§ **Given exercise**
Please list every Rust type name that appears in the forum post about Effective Rust Canisters below, each once, in order of first appearance.

§ **Selected text**
***

Hi @roman-kashitsyn!

I was re-reading Effective Rust Canisters and I wanted to say thank you for writing it. It’s a great resource.

I had some questions/suggestions, particularly around generating sequential user numbers that I hoped you could help me with.

Thank you in advance!


Here, an example is given that uses Cell for NEXT_USER_ID

static NEXT_USER_ID: Cell<u64> = Cell::new(0);

But later it is explained that variables using Cell “flexible” and are discarded on upgrades.

/* ◊b{flexible} ◊circled-ref[2] */ static LAST_ACTIVE: Cell<UserId> = ...;

◊em{flexible} variables are globals that the system discards on code upgrade.

Would it make more sense to use RefCell in the original example?


There are some examples of functions that take UserId:

async fn update_avatar(user_id: UserId, ◊b{pic: ByteBuf} ◊circled-ref[1] ) {

async fn refresh_profile_bad(user_id: UserId) {

But there isn’t an example of how one might properly manage the creation of new user IDs (assuming they are incremental, like in NEXT_USER_ID)

***

§ **Source material**

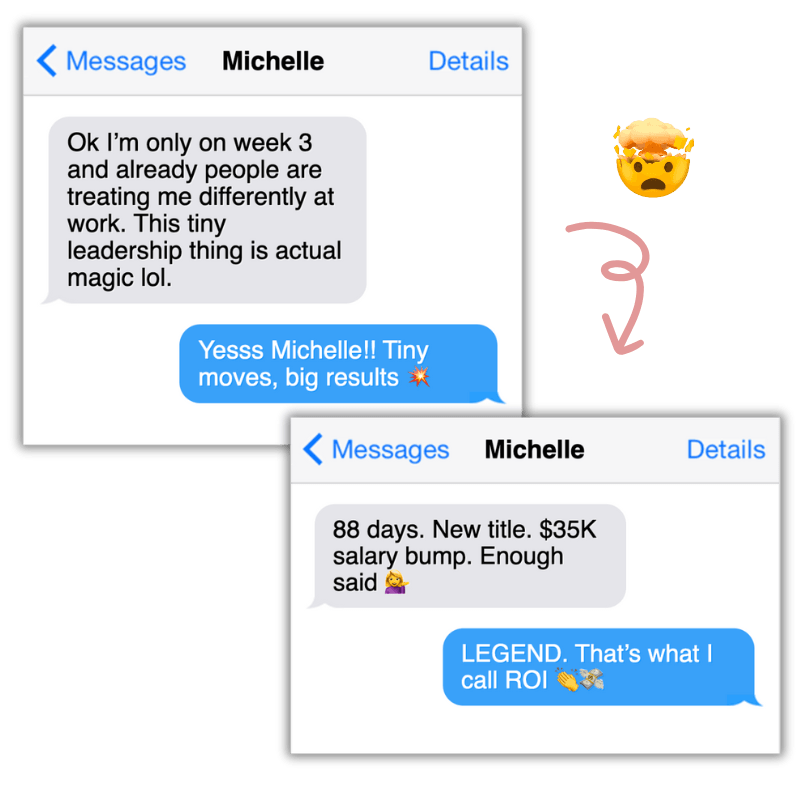The image size is (800, 800).
Task: Select the Michelle title in top header
Action: pyautogui.click(x=273, y=61)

***

§ **Full response**
Cell, u64, UserId, RefCell, ByteBuf